## PROBLEM DETAILS
Retype verbatim the lines of the listing, from the very first through the line with "Click the 敏感肌适用报告 caption text".

## INFORMATION SUPPLIED
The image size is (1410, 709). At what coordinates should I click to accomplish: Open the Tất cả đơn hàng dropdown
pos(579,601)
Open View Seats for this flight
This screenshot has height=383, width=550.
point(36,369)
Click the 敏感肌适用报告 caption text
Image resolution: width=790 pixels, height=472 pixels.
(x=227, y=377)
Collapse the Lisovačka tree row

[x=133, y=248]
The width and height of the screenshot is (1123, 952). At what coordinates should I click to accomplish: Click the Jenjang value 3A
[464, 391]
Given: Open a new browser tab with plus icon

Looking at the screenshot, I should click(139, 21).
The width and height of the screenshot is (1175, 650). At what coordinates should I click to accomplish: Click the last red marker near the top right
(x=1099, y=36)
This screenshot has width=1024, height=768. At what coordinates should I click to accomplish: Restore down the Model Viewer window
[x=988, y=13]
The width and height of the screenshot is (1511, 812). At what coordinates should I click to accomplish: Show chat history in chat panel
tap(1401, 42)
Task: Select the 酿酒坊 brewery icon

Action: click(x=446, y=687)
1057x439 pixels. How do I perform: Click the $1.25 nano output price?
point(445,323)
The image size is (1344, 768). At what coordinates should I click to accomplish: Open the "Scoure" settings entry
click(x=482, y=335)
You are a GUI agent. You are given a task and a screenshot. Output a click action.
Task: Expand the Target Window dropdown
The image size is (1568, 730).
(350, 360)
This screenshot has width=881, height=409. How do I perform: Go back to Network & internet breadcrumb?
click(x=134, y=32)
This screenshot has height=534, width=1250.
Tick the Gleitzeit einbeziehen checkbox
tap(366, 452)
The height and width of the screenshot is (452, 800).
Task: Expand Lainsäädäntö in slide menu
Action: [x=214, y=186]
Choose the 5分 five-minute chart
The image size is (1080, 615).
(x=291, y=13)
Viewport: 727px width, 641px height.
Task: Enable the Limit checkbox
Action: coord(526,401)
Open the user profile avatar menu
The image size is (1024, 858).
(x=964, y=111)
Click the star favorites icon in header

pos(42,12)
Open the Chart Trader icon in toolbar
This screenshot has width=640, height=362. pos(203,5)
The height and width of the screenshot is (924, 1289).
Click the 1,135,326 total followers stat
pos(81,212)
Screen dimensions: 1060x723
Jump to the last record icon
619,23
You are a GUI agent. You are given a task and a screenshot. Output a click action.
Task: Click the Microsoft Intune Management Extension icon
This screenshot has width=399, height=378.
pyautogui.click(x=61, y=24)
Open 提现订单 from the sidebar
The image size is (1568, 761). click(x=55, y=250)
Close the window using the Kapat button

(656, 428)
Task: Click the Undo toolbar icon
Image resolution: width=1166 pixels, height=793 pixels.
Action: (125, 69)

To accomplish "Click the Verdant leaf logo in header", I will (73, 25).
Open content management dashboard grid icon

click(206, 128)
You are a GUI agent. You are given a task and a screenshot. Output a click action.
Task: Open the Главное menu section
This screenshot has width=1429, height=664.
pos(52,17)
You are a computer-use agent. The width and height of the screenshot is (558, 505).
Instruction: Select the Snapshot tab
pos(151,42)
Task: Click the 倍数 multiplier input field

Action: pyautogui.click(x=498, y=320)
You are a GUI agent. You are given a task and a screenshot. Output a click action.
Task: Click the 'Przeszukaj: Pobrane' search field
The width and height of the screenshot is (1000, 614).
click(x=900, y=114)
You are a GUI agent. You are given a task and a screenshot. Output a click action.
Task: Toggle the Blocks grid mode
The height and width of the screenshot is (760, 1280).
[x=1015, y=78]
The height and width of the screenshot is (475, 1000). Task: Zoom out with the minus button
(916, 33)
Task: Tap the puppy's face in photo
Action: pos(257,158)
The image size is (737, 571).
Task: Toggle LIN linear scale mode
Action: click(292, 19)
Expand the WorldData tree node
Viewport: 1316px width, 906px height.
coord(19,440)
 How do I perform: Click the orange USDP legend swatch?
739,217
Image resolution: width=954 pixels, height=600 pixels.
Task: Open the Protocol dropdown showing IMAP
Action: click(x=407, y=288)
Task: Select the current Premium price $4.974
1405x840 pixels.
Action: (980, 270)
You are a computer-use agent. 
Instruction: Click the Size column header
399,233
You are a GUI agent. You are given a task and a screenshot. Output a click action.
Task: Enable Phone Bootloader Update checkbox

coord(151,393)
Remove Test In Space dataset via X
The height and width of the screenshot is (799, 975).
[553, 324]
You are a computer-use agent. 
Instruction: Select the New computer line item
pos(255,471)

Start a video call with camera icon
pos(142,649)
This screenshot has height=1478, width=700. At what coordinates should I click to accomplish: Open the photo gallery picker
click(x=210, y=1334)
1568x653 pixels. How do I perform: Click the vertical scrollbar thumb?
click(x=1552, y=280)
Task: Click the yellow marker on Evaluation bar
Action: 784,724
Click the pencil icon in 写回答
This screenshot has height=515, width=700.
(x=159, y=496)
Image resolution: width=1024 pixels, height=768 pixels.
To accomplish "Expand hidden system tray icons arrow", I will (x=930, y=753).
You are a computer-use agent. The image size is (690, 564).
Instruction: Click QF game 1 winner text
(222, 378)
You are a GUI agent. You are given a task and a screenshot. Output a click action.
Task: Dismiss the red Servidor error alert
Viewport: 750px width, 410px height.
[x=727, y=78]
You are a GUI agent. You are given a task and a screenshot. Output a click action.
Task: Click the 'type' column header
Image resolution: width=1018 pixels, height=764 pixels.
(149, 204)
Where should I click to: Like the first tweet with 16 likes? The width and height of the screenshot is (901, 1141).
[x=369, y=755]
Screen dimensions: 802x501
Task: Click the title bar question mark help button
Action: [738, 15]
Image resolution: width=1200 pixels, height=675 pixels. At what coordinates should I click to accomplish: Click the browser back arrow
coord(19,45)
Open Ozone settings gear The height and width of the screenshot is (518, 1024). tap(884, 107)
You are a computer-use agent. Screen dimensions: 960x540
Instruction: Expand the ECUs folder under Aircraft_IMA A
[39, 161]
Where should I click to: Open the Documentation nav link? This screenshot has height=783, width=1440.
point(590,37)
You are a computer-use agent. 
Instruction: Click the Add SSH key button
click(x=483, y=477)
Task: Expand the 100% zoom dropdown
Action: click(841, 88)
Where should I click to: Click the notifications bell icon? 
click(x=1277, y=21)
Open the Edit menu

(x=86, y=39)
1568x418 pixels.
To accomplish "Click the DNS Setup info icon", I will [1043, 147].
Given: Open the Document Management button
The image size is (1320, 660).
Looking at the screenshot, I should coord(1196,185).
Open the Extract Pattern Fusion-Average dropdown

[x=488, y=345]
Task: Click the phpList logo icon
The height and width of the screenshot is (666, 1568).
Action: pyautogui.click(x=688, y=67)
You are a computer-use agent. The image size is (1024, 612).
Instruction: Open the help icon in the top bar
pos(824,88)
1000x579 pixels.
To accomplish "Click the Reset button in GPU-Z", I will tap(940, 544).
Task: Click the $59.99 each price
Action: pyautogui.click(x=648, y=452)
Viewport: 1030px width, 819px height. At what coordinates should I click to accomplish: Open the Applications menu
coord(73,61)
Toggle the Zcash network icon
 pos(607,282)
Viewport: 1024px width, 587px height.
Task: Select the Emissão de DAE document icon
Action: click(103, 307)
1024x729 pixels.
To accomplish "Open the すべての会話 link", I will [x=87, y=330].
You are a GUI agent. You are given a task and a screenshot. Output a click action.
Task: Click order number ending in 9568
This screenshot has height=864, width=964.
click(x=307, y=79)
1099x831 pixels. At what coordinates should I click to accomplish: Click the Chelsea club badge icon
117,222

## RESULT BELOW
The image size is (1410, 709). At what coordinates should I click to accomplish: Open the Tất cả đơn hàng dropdown
pos(579,601)
Open View Seats for this flight
This screenshot has height=383, width=550.
point(36,369)
Click the 敏感肌适用报告 caption text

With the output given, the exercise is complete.